PROBLEM DESCRIPTION -
For the entries that follow, set down each one exactly and drop any pictures.

DATA EXTRACT -
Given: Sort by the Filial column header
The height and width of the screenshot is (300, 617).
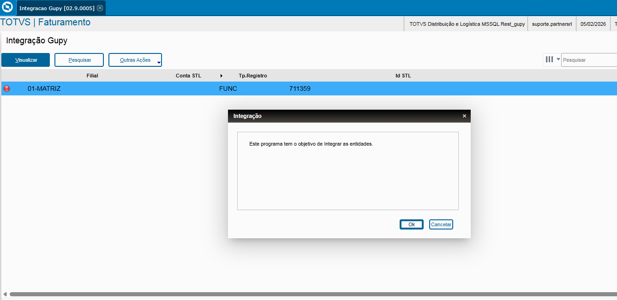Looking at the screenshot, I should [x=92, y=76].
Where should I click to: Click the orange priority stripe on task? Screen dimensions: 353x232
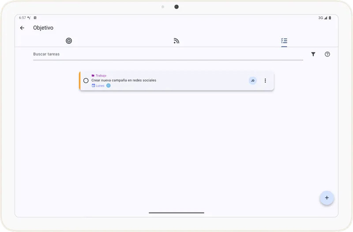pos(80,80)
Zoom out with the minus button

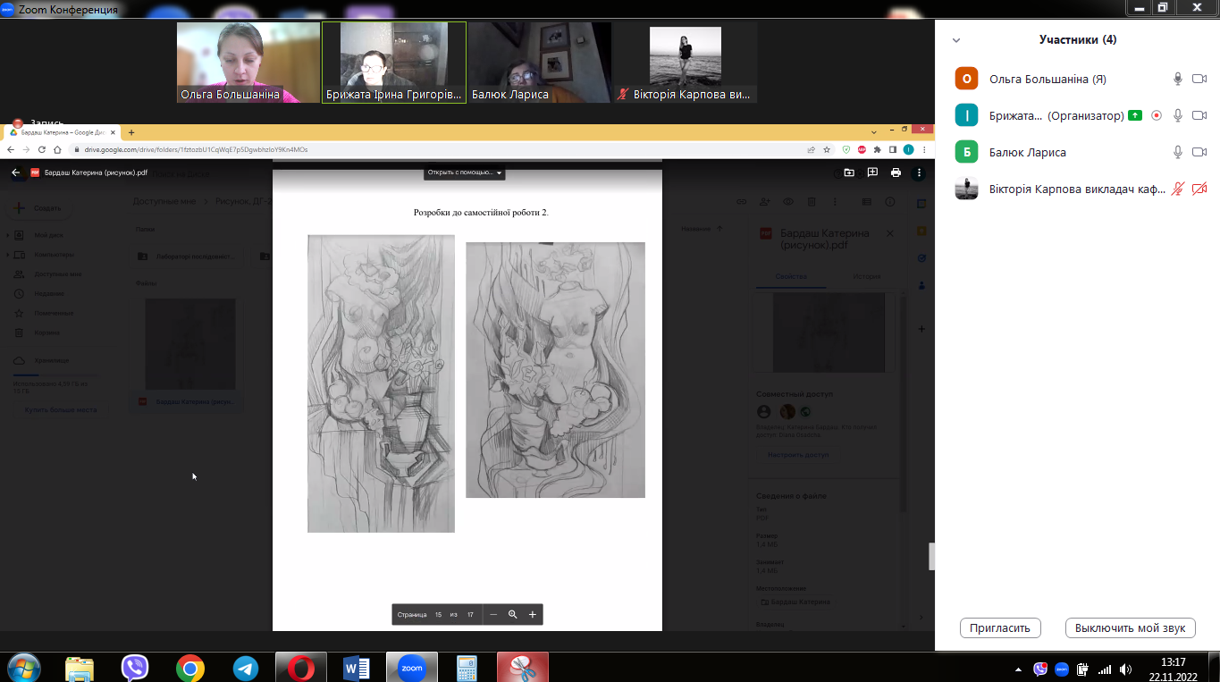tap(493, 614)
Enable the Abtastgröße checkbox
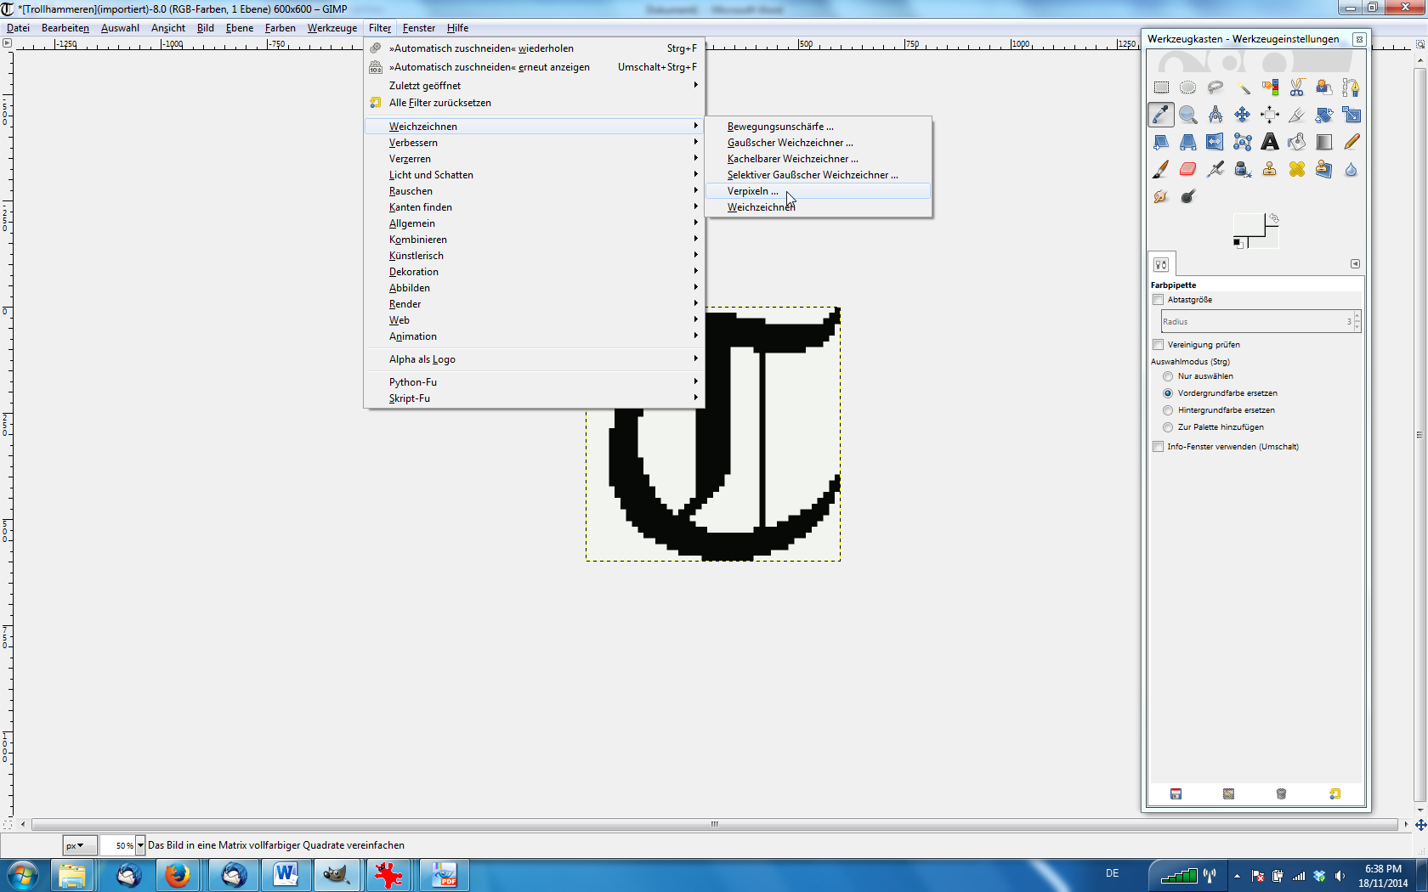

SOLVED EXERCISE -
Given: Sort by the Filial column header
The height and width of the screenshot is (300, 617).
Looking at the screenshot, I should [x=92, y=76].
Where should I click to: Click the orange priority stripe on task? Screen dimensions: 353x232
pos(80,80)
Zoom out with the minus button

tap(493, 614)
Enable the Abtastgröße checkbox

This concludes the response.